Table 1. Summary of Radiosonde, Satellite, and Model Data Used in This Study
 Figure 1 shows the location of the stations for each radiosonde data set, highlighting in red those stations that were included in the analysis of TS02 (the trends at the stations are discussed in section 3). As well as differing in the period covered and number of stations south of 65°S, each radiosonde data set uses different methods to adjust the temperature time series in order to account for any artificial shifts, such as from instrument or procedural changes. Furthermore, both the HadAT2 and IUK data stop at 30 hPa, whereas the RICH and RAOBCORE data extend to 10 hPa. Free  showed the differences between many of the same data sets for tropical temperature trends. Further details concerning the radiosonde data sets and stations can be found in the Supplementary Material (Table S1).
 Lower stratospheric satellite brightness temperature data from the Microwave Sounding Unit (MSU TLS) also form part of the analysis. The weighting function for the MSU TLS data covers a broad vertical layer centered on approximately 80 hPa, with the half-power width extending from 150 to 50 hPa [see Randel et al., 2009, their Figure 1]. This weighting function was applied to the radiosonde and model data for part of the analysis. The MSU TLS data provide complete zonal coverage, but there are no data poleward of 82.5°S.
 Monthly zonal mean temperature and ozone data from the CCMVal-2 models were collected from the REF-B1 experiment, which was configured to reproduce the composition of the atmosphere from 1960 to 2006 [Morgenstern et al., 2010]. Ozone output was not available for the AMTRAC3 and UMETRAC models. CMIP3 monthly zonal mean temperature data were collected from the 20C3M experiment, which also aimed to reproduce past climate (from the preindustrial period to the year 2000) [Meehl et al., 2007]. For CMIP3, our study leaves out CNRM-CM3 and UKMO-HadCM3 because these models have incomplete temperature data (missing data in the lower stratosphere), as well as UKMO-HadCM3 having prescribed ozone trends twice as large as observed [Karpechko et al., 2008]. GISS-EH and GISS-ER had an erroneously low ozone forcing [Miller et al., 2006], although these models are still included in this analysis (see Figure S1). The CMIP3 models were subdivided into those that included time-varying prescribed ozone data (CMIP3 w/ozone) and those that did not (CMIP3 no ozone), as has been done previously [e.g., Cordero and Forster, 2006; Cai and Cowan, 2007; Karpechko et al., 2008]. Monthly zonal mean temperatures from the CMIP5 historical experiment, covering the preindustrial period to 2005 [see Taylor et al., 2012 and references therein], were also considered. All these models used some form of time-varying ozone, either calculating concentrations interactively (in the manner of a CCM) or by using a prescribed data set (the data set developed by Cionni et al.  was recommended); Eyring et al. [Long-term changes in tropospheric and stratospheric ozone and associated climate effects in CMIP5 simulations, submitted to Journal of Geophysical Research-Atmospheres, 2012] describe further details related to the ozone concentrations in the CMIP5 models.
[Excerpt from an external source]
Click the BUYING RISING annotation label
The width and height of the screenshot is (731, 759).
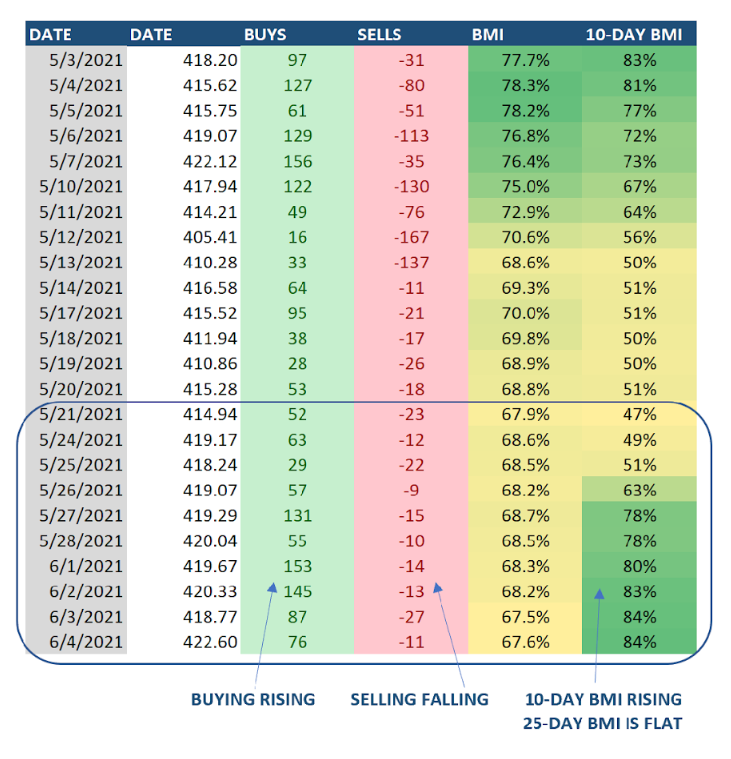[253, 699]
More information on the individual models from the CMIP3, CMIP5, and CCMVal-2 data sets can be found in the Supplementary Material (Tables S2–S4).
 For the three model data sets, in which there was more than one realization available for a given model, the intramodel ensemble mean was first determined before calculating the overall data set ensemble mean (i.e., each model was weighted equally).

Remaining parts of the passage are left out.